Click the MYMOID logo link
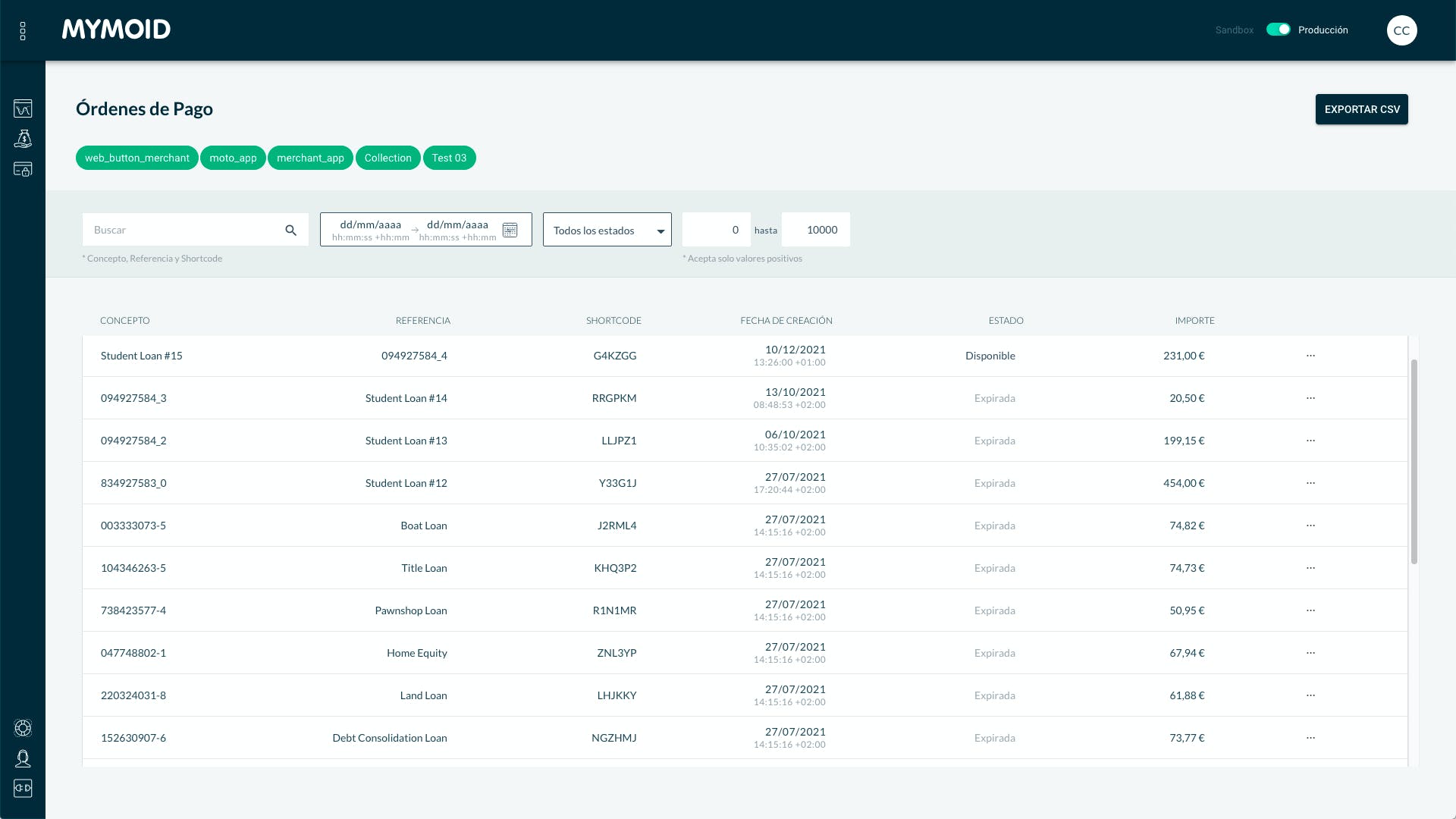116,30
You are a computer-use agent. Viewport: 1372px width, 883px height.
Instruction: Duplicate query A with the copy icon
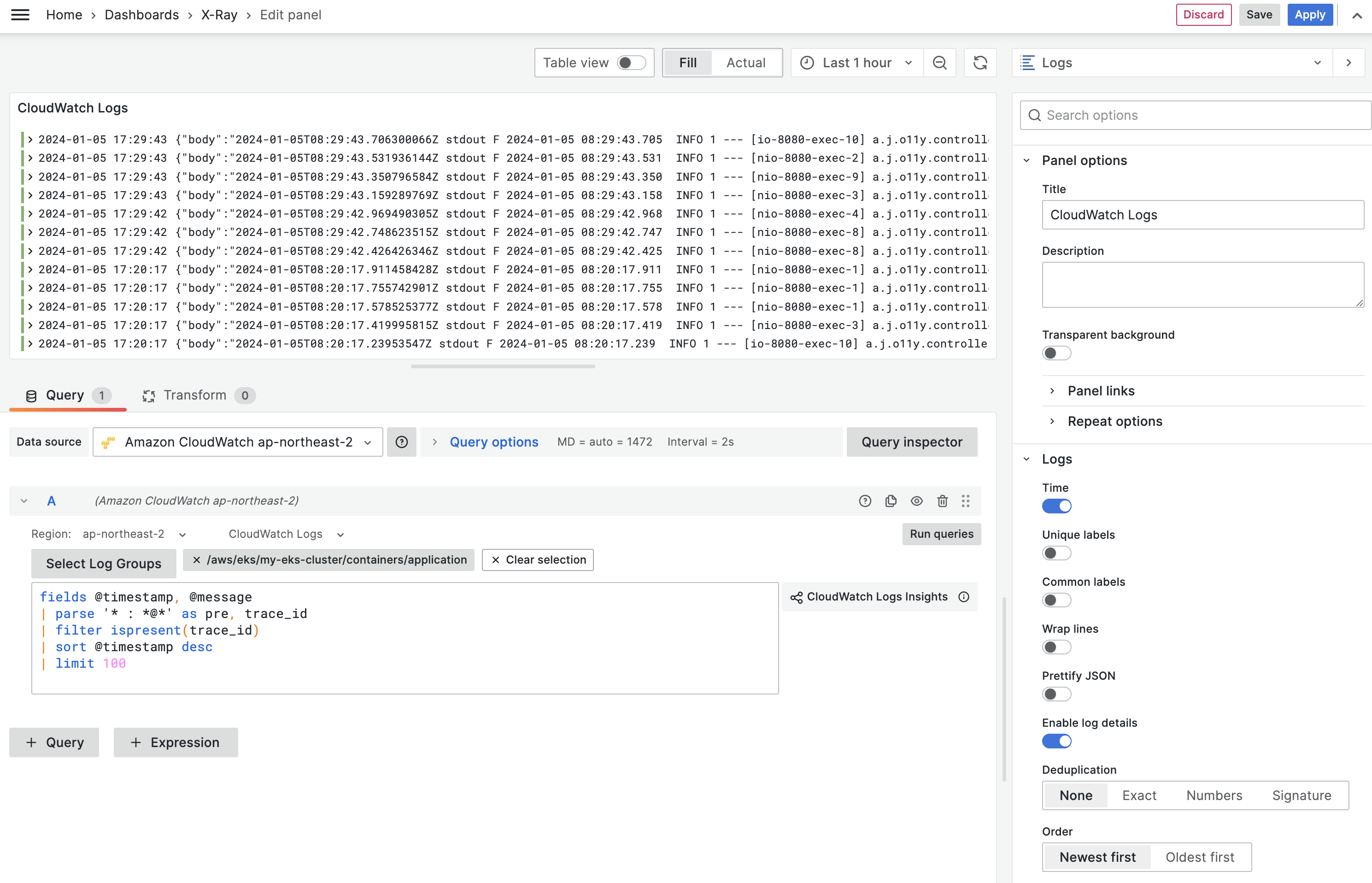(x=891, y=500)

++++++++

- [Work order] The records above need to be reproduced exactly, with all images omitted.

- [Answer to this exercise]
Click the MYMOID logo link
116,30
You are a computer-use agent. Viewport: 1372px width, 883px height.
Instruction: Duplicate query A with the copy icon
(x=891, y=500)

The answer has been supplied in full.